# Your betta's favorite food treats?



## Dragonlady (Nov 29, 2010)

What are some of your betta's favorite treats? My adult/juvenile bettas seem to like very small bits of cooked unseasoned pulverized chicken.


----------



## cesitlie95 (Dec 27, 2010)

I never knew Betta Fish could eat chicken! :shock:
Tinsel's favorite treat is bloodworms


----------



## Betta Slave (Dec 8, 2009)

This is going to sound really gross, but sometimes I chop up cricket legs, and the bettas like them...


----------



## fleetfish (Jun 29, 2010)

Sometimes I take a cooked shrimp and chop it into little bits and feed some to my fish. With the rest I'll just put it back in the freezer for another treat day. I also like feeding chicken.


----------



## Dragonlady (Nov 29, 2010)

Live mysis shrimp or baby amphipods are a treat I offer my bettas, but they do like small bits of bite sized frozen dethawed shrimp.


----------



## Betta Slave (Dec 8, 2009)

Oh, my boys like fruit flies, too... forgot to add that.


----------



## Dragonlady (Nov 29, 2010)

Cricket legs and fruit flies? That is unusual. My juvenile bettas seem to like tiny pieces of beef heart.


----------



## k9m8c78 (Dec 23, 2010)

Risky loooooves bloodworms and Pearl....well she prefers fingers but is happy with anything.


----------



## MrVampire181 (May 12, 2009)

My guys love live blackworms. I've been meaning to get a fruit fly culture.


----------



## Bettas143 (Dec 20, 2010)

My bettas like frozen brineshrimps.


----------



## baylee767 (Nov 5, 2010)

Neon loves blood worms... ALOT. 

When I first got him frozen bloodworms was the only food he'd eat for a week. Eventually he ate pellets...


----------



## DazzleKitty (Nov 9, 2010)

Apparently mine likes ants. We had an ant infestation in our house a few weeks ago and my dad found a creative way to kill some by giving them to my betta.


----------



## ChicagoPete (Dec 27, 2010)

Hmmm, Herb seems to like nothin but pellets.. Ive tryed FD blood worms. ''Looks... eewww no thanks..swims away.''


----------



## Malvolti (Nov 15, 2010)

When I got Howl the only thing he would eat was Bloodworms. I finally got him to eat Aqueon Betta Food after about a week. Since then he won't even touch blood worms.
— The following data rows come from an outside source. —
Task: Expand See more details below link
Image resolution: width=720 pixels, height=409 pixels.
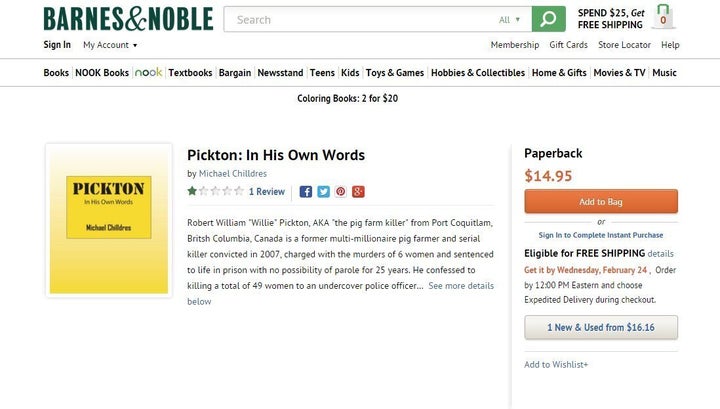Action: point(340,293)
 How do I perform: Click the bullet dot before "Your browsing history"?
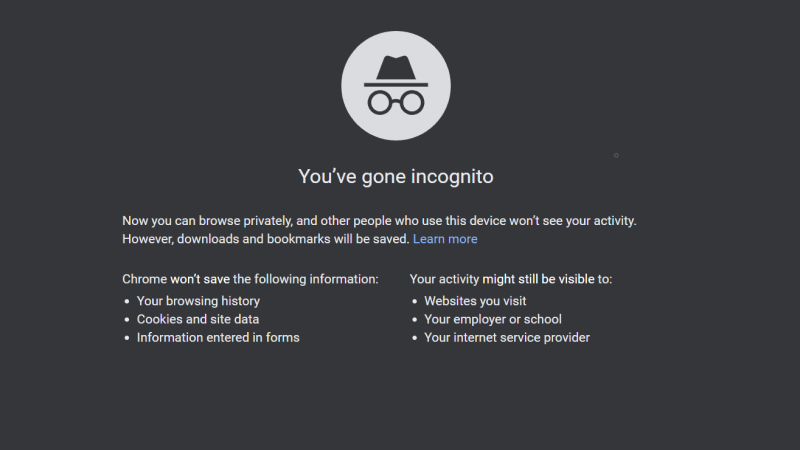pyautogui.click(x=127, y=302)
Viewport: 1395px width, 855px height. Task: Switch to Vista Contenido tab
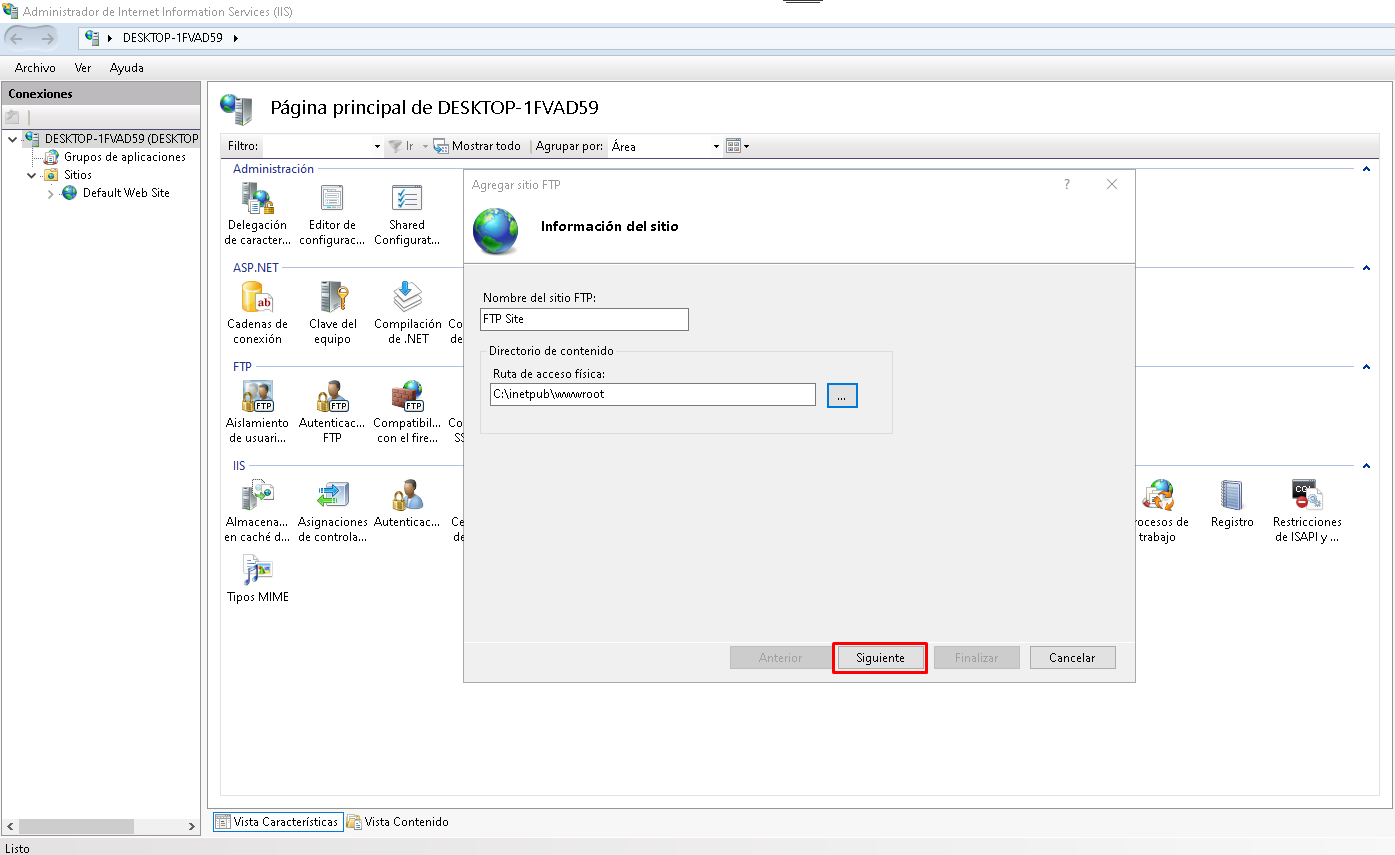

Just before Christmas I found Hilkari Bio-Gold pellets and tried those on Howl, now if he sees the package he starts trying to eat through the glass to get to them. He goes crazy for them so I have made them his twice a week treat.


----------



## Blackfang773 (Apr 24, 2012)

*Rhythm(my new fishy)*

Mine,i got mine today,and i gave it chicken,AND IT EATS IT LIKE CRAZY!!!


----------



## YoshesMom (Mar 15, 2011)

My kids like there daily food better then anything else ...I give them new life spectrum Betta formula. They go nuts its kinda expensive but its really good for them


----------



## Rosso1011 (Nov 13, 2011)

I have found that all of the fish I keep enjoy frozen brine shrimp. Poseidon will eat freeze-dried bloodworms when I offer them, but Rosso turns his nose up at them.


----------



## Katy (Apr 10, 2012)

Mine like my fingers Nibble nibble nibble...


----------



## EchoMoon (Apr 28, 2012)

I live in Florida, so I'm leaving a cup with water out for a couple days to get some mosquito larva in it. I'll let you know if he... bites... Har har har!


----------



## mhxistenz (Apr 7, 2012)

My boys used to devour the freeze dried bloodworm treats I'd give them every friday but now only Dexter eats them. Pig and Ghost ignore them. Picky things! They go crazy for their daily New Life Spectrum Betta Formula pellets, though. I'm going to try frozen brine shrimp this week and see how that goes. It surprised me when Pig refused the bloodworms. He gorged himself on an algae wafer a couple of weeks ago, so I figured he would eat anything. Now he's spoiled.


----------